TASK DESCRIPTION: Rewrite the lines below so that each occurrence of "icon" becomes "symbol", with nothing else changed.
— Start INPUT —
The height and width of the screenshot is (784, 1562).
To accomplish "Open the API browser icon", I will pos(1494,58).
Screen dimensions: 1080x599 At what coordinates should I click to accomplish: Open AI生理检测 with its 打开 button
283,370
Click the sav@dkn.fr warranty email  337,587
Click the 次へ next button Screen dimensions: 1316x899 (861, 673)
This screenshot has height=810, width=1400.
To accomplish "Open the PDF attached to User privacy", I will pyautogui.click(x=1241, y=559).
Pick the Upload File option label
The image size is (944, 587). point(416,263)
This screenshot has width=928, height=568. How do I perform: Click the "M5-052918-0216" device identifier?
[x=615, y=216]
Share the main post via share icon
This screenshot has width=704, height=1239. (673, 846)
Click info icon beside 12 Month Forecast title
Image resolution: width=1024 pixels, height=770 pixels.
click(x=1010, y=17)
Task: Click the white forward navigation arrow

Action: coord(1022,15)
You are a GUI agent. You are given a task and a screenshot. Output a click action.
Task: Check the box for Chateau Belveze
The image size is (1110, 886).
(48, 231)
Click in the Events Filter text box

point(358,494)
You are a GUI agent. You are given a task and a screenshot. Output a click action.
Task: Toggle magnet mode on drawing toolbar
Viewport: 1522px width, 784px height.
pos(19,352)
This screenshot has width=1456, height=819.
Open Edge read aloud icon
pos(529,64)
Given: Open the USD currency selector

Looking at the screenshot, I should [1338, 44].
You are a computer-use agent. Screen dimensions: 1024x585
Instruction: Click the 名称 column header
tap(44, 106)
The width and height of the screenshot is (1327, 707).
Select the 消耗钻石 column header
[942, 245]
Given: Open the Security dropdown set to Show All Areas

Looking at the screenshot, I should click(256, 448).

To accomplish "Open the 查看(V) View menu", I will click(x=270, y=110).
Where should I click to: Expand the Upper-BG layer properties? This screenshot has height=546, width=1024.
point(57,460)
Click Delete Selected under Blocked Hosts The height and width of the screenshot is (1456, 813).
— End INPUT —
COMPLETE OUTPUT:
The height and width of the screenshot is (784, 1562).
To accomplish "Open the API browser symbol", I will pos(1494,58).
Screen dimensions: 1080x599 At what coordinates should I click to accomplish: Open AI生理检测 with its 打开 button
283,370
Click the sav@dkn.fr warranty email  337,587
Click the 次へ next button Screen dimensions: 1316x899 (861, 673)
This screenshot has height=810, width=1400.
To accomplish "Open the PDF attached to User privacy", I will pyautogui.click(x=1241, y=559).
Pick the Upload File option label
The image size is (944, 587). point(416,263)
This screenshot has width=928, height=568. How do I perform: Click the "M5-052918-0216" device identifier?
[x=615, y=216]
Share the main post via share symbol
This screenshot has width=704, height=1239. (673, 846)
Click info symbol beside 12 Month Forecast title
Image resolution: width=1024 pixels, height=770 pixels.
click(x=1010, y=17)
Task: Click the white forward navigation arrow

Action: coord(1022,15)
You are a GUI agent. You are given a task and a screenshot. Output a click action.
Task: Check the box for Chateau Belveze
The image size is (1110, 886).
(48, 231)
Click in the Events Filter text box

point(358,494)
You are a GUI agent. You are given a task and a screenshot. Output a click action.
Task: Toggle magnet mode on drawing toolbar
Viewport: 1522px width, 784px height.
pos(19,352)
This screenshot has width=1456, height=819.
Open Edge read aloud symbol
pos(529,64)
Given: Open the USD currency selector

Looking at the screenshot, I should [1338, 44].
You are a computer-use agent. Screen dimensions: 1024x585
Instruction: Click the 名称 column header
tap(44, 106)
The width and height of the screenshot is (1327, 707).
Select the 消耗钻石 column header
[942, 245]
Given: Open the Security dropdown set to Show All Areas

Looking at the screenshot, I should click(256, 448).

To accomplish "Open the 查看(V) View menu", I will click(x=270, y=110).
Where should I click to: Expand the Upper-BG layer properties? This screenshot has height=546, width=1024.
point(57,460)
Click Delete Selected under Blocked Hosts The height and width of the screenshot is (1456, 813).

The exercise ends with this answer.